Removing list having empty list

Question

I have the following list:

a = [[['trial1', 'trial2'], 4], [[], 2]]

and I want to remove the list that have inside an empty list.So the following result:

c = [[['trial1', 'trial2'], 4]]

I am using the following code:

c = []
for b in a:
    temp =[x for x in b if x]
    if len(temp)>1:
        c.append(temp)

It works ok, but it seems not to be a 'good way' of doing this task.
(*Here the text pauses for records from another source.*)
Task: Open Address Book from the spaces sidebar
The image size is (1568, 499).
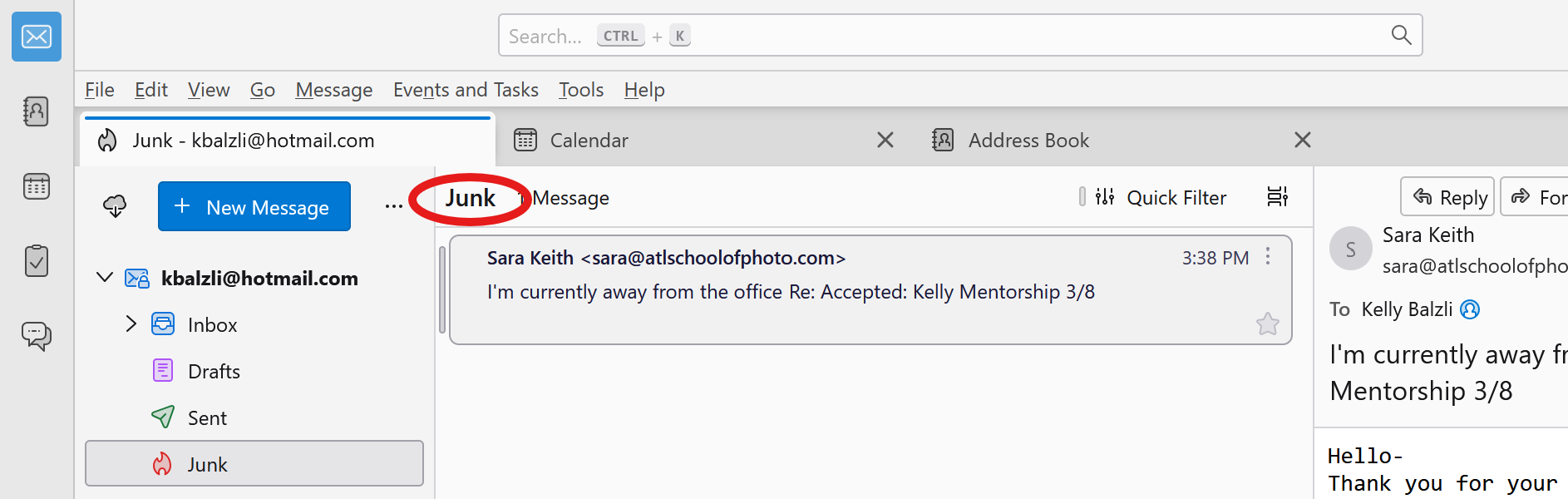Action: pyautogui.click(x=37, y=111)
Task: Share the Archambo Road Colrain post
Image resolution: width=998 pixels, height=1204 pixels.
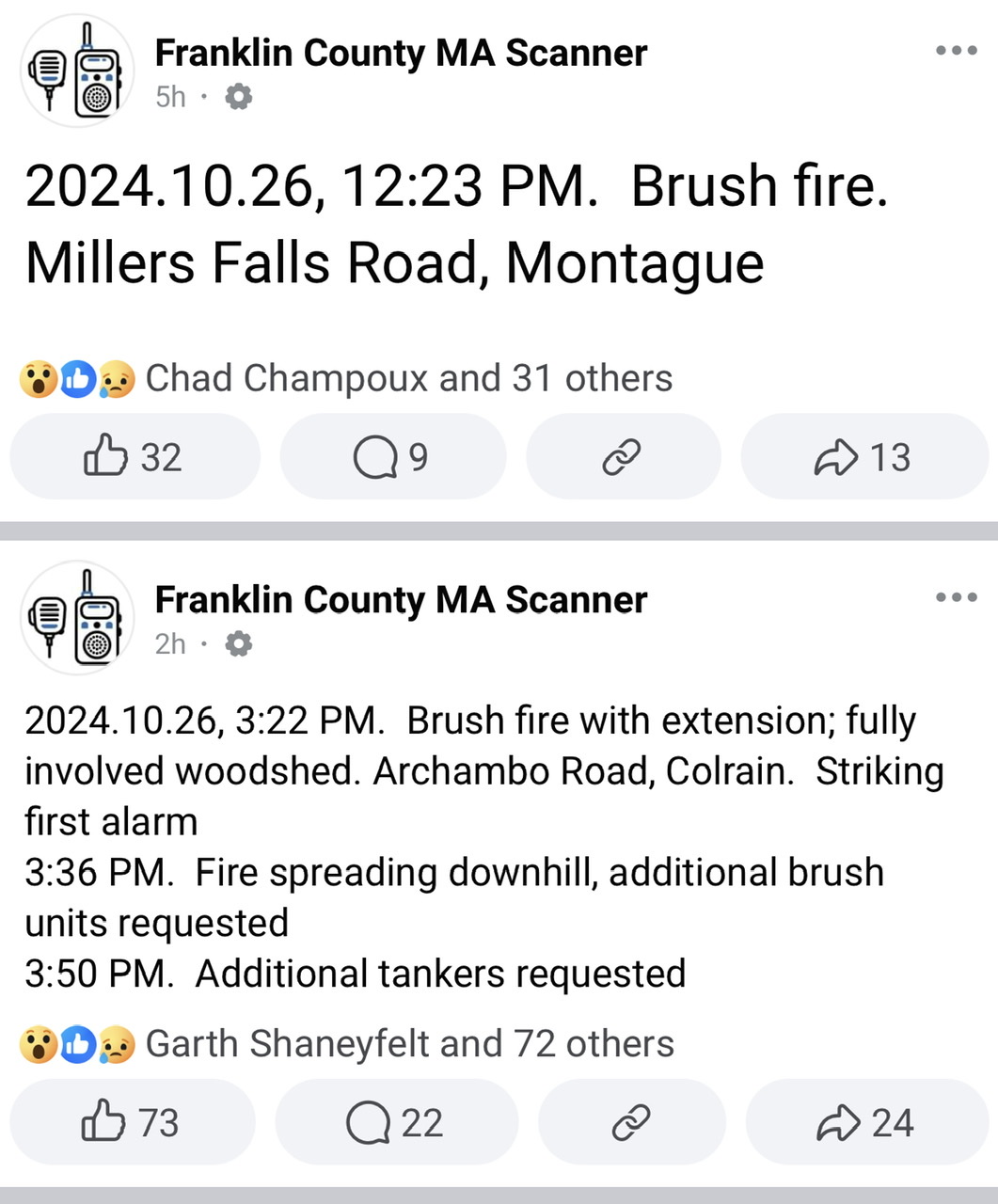Action: 867,1122
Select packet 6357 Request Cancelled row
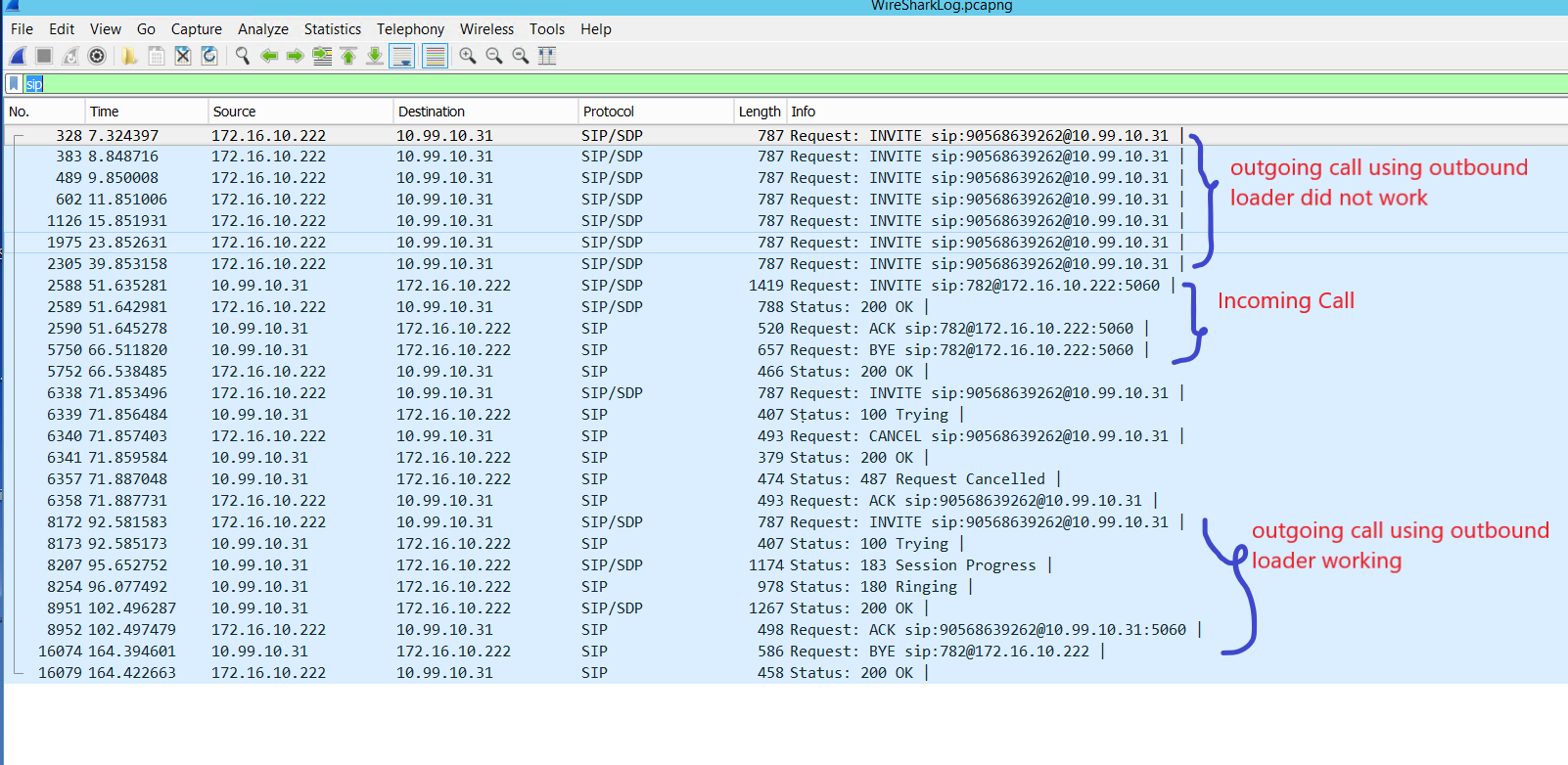 click(x=587, y=479)
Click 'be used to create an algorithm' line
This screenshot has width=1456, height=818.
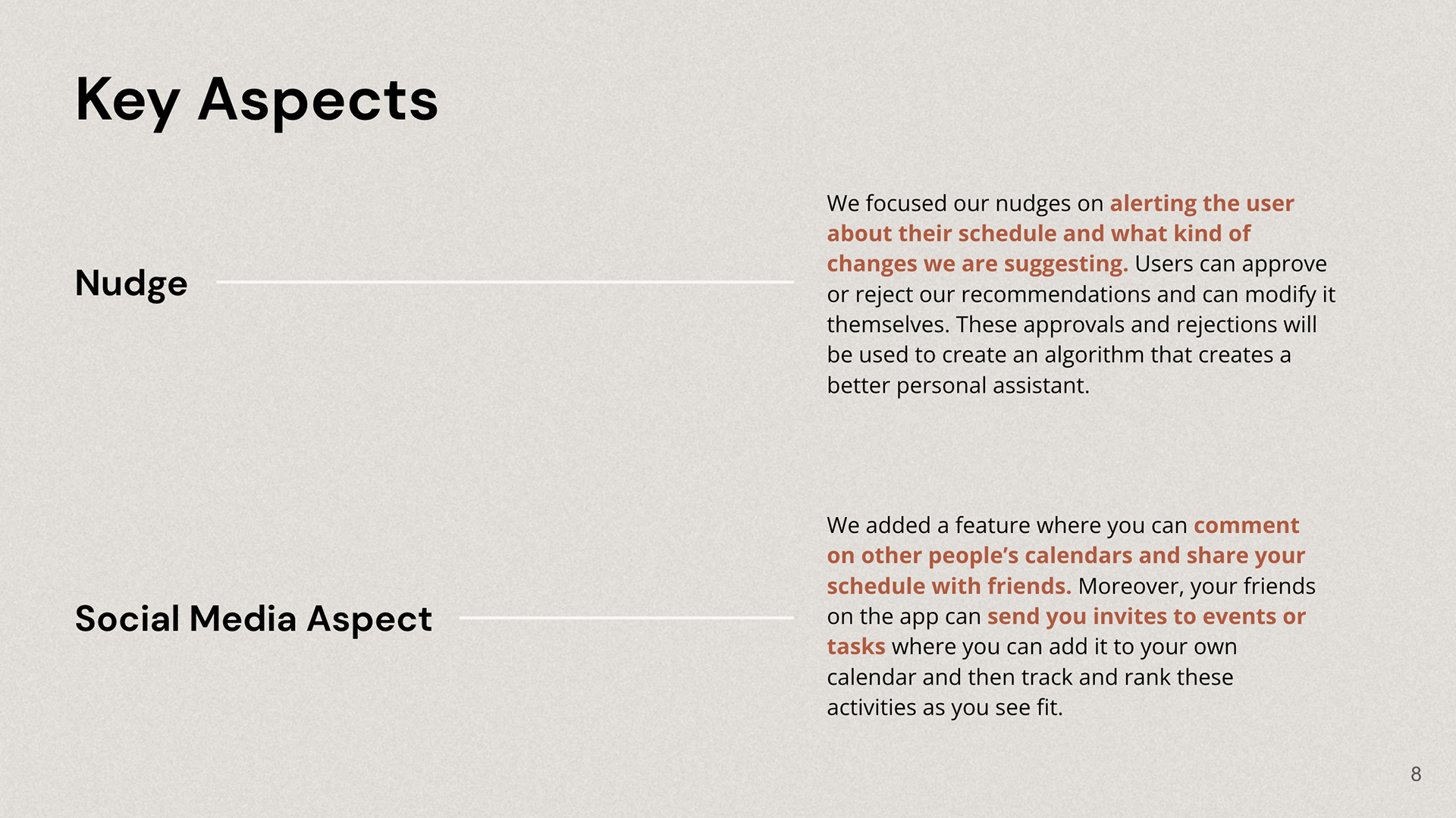click(1059, 355)
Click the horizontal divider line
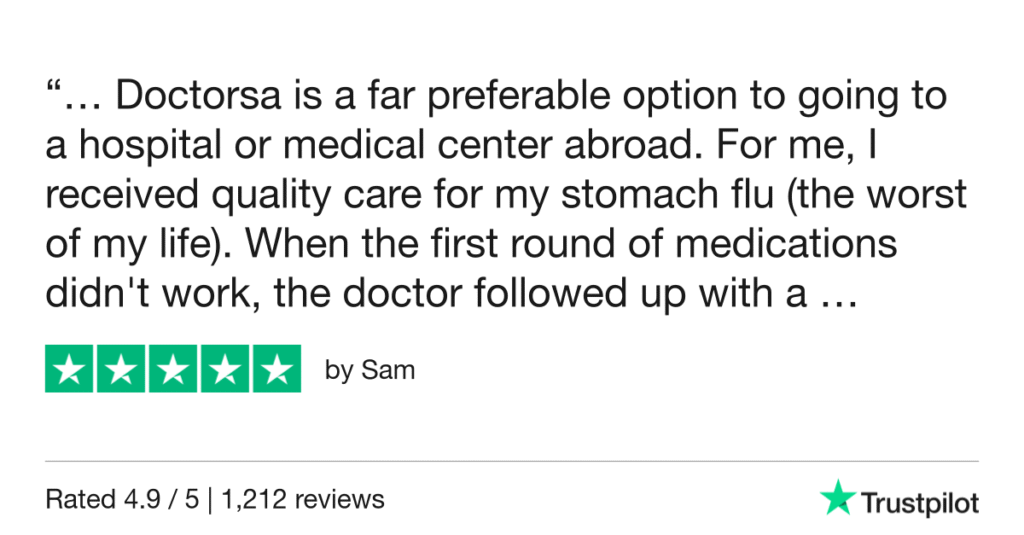 tap(512, 461)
Is there a more elegant way?

Answer 1

You could use list comprehension and all function to check whether everything in the list evaluted to the True:

c = [i for i in a if all(i)]

print(c)
[[['trial1', 'trial2'], 4]]

Answer 2

c = [l for l in a if [] not in l]

Answer 3

Use a list comprehension:

c = [x for x in a if [] not in x]

Answer 4

You may use filter built-in function.

a = [[['trial1', 'trial2'], 4], [[], 2]]
assert filter(lambda o: [] not in o, a) == [[['trial1', 'trial2'], 4]]

Since in Python 3 filter is lazy, you may need explicit conversion to list.

assert list(filter(lambda o: [] not in o, a)) == [[['trial1', 'trial2'], 4]]